__Work to complete__
Restate word for word the line containing "Task: Select the bthusb driver row" and every following line in the material below, up to and including the last one.

__Record excerpts__

§ §

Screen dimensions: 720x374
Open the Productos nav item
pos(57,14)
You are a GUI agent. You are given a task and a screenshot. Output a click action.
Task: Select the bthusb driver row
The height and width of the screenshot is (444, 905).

§ §

__Solved problem__
Task: Select the bthusb driver row
The height and width of the screenshot is (444, 905).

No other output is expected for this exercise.